To review, to get Llama to output JSON, I needed to explicity tell it "only include JSON", add explanation to the JSON object format and change "write the answer" to "output the answer".  

# Expirement 5: One-to-Many Shot Learning to teach Llama
In this last expirement, I want to try and generalize the industry and sport questions by giving Llama examples of what I am looking for.  

The following prompt asks Llama to identify general topics mentioned in the article. To explain to Llama what do I mean by generalize topic, I included examples already in JSON.   

In [282]:
p12 = """<s>[INST] <<SYS>>
You are a researcher task with answering questions about an article.  
Please ensure that your responses are socially unbiased and positive in nature.
If a question does not make any sense, or is not factually coherent, explain why instead of answering something not correct. 
If you don't know the answer, please don't share false information.

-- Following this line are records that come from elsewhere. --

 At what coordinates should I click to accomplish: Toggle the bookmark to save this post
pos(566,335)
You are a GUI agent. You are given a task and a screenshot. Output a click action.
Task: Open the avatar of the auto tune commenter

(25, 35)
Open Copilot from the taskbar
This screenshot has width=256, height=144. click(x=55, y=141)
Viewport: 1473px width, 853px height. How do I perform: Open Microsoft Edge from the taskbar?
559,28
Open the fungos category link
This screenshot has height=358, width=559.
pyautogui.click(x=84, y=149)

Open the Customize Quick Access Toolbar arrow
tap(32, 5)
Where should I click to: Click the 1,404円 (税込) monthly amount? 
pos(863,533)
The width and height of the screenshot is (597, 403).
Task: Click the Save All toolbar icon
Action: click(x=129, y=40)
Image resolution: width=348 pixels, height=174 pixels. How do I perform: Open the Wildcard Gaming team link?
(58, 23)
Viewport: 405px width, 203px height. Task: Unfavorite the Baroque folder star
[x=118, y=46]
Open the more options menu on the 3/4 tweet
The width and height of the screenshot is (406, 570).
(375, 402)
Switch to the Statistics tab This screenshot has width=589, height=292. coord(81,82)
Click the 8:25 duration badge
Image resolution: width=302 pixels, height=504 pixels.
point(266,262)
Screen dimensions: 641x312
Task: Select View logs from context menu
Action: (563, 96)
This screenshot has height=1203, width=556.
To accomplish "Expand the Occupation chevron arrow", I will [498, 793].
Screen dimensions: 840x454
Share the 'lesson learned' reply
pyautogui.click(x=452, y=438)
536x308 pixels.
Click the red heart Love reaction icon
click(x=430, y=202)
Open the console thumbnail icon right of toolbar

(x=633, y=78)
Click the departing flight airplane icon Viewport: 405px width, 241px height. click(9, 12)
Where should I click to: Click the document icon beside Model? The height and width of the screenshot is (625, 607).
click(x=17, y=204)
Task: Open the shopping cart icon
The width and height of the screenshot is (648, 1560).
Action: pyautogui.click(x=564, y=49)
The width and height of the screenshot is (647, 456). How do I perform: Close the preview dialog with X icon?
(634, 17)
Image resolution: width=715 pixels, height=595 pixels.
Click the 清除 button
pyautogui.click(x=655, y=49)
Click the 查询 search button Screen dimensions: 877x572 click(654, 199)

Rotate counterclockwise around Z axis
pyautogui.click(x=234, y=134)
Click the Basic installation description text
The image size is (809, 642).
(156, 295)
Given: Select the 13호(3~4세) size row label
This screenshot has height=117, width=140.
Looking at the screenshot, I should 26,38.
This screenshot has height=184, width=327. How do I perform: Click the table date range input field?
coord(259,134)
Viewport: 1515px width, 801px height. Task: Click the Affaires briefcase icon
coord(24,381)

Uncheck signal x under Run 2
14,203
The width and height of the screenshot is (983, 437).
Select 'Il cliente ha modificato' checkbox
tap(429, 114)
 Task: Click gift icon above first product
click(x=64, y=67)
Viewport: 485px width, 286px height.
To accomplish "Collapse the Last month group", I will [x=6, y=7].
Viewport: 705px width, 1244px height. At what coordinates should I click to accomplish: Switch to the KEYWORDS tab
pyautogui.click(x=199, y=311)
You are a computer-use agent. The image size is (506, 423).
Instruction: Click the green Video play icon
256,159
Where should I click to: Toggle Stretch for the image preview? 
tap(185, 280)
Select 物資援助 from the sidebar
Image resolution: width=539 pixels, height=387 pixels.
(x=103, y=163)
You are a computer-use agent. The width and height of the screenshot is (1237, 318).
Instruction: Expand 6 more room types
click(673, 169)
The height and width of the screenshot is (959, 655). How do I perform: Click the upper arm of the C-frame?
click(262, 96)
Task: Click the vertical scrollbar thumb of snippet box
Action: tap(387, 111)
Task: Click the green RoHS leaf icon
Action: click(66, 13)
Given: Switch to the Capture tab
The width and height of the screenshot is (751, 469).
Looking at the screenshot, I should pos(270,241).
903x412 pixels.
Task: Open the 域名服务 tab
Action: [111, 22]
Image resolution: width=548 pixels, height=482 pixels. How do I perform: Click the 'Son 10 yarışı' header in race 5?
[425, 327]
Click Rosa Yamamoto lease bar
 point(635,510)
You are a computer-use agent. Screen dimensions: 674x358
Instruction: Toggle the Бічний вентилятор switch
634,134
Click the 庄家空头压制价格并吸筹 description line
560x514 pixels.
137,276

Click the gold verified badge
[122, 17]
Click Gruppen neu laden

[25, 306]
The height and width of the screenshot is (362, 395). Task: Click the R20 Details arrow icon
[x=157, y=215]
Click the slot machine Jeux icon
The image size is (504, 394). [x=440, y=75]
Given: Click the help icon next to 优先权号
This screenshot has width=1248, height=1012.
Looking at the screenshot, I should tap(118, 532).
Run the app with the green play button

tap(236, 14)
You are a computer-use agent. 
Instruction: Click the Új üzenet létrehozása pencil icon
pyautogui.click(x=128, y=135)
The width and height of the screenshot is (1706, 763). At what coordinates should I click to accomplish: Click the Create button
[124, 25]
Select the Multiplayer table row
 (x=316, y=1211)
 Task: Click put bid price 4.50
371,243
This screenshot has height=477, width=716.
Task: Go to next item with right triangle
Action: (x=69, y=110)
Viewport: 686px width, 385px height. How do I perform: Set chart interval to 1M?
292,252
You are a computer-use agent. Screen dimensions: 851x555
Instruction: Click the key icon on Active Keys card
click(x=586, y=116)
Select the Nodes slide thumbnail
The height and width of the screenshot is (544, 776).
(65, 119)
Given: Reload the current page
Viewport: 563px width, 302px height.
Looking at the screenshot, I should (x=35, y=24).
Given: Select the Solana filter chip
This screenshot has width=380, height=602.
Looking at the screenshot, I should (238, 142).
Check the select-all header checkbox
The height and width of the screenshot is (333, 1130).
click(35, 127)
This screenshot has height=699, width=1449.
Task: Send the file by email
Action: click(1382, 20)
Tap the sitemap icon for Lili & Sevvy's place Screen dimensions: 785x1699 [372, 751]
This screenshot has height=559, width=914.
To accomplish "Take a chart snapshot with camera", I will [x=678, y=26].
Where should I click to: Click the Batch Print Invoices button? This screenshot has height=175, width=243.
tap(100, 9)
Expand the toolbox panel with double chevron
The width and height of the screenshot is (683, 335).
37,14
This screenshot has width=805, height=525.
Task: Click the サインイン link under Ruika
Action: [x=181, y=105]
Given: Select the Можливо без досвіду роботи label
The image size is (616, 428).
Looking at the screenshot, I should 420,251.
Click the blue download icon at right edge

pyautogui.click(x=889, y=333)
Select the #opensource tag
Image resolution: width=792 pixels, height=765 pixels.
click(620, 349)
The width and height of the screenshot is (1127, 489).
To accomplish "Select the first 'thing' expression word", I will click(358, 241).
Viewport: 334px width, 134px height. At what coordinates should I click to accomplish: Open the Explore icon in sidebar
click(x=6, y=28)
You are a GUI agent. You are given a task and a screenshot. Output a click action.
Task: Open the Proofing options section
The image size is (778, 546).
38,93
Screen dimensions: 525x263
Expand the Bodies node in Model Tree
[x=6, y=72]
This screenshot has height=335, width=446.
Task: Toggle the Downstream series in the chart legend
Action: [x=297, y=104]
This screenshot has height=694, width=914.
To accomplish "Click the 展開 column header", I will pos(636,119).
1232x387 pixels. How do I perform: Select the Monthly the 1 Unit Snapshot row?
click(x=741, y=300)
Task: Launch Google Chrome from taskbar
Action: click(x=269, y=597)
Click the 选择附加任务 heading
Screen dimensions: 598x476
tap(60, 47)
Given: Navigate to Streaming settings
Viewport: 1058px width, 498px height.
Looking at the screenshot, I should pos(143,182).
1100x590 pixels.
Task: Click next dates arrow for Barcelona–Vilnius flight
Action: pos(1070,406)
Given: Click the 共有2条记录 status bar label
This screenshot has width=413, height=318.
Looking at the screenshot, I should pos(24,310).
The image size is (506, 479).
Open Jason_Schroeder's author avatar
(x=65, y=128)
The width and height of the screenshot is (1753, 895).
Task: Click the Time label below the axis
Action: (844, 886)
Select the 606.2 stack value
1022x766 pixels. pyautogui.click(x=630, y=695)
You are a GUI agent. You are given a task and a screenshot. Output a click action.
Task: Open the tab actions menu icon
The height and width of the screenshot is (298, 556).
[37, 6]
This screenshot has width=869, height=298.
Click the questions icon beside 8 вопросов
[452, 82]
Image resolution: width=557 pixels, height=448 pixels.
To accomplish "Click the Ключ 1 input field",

Output answer in JSON using the following format: {{"name": name, "type": type, "explanation": explanation}}
<</SYS>>

What nouns mentioned in the article that can generalize the topic? [/INST] 
[
{{"name": "semiconductor", "type": "industry", "explanation": "Companies engaged in the design and fabrication of semiconductors and semiconductor devices"}},
{{"name": "NBA", "type": "sport league", "explanation": "NBA is the national basketball league"}},
{{"name": "Ford F150", "type": "vehicle", "explanation": "Article talks about the Ford F150 truck"}},
] </s>

<s>[INST]   
What nouns mentioned in the article that can generalize the topic? Output answer in JSON using the following format: {{"name": name, "type": type, "explanation": explanation}}
Article: {BODY}
[/INST]""".format(BODY=text, ABOUT=about)

display_answer(run_prompt(p12))

I am surprised by how good (and easy) was it was to have Llama idenfity those topics.